# Your goal:
When a line of the listing below has the string "agent" in it, copy that line.

# Given data:
◆ ◆ ◆ ◆ ◆ ◆ ◆

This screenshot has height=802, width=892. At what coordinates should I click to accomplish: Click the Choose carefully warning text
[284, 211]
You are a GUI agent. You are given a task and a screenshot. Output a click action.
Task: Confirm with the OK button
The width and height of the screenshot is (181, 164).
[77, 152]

◆ ◆ ◆ ◆ ◆ ◆ ◆

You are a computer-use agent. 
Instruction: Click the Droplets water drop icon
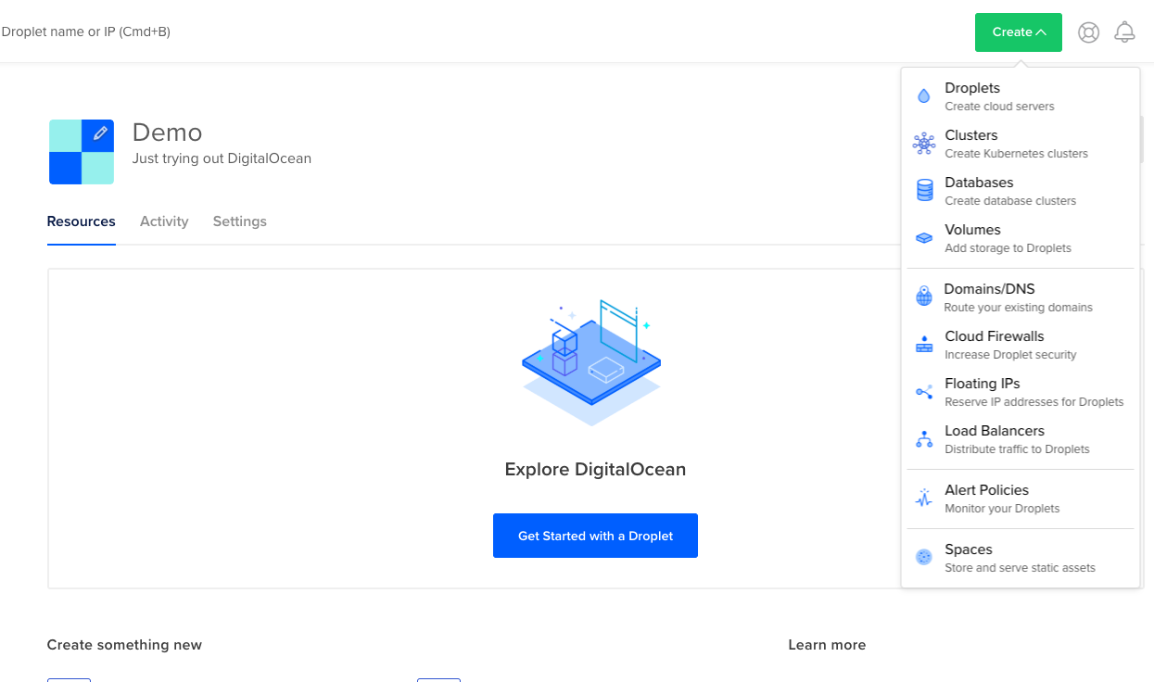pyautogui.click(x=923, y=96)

◆ ◆ ◆ ◆ ◆ ◆ ◆

# Reply to the task:
You are a GUI agent. You are given a task and a screenshot. Output a click action.
You are a computer-use agent. 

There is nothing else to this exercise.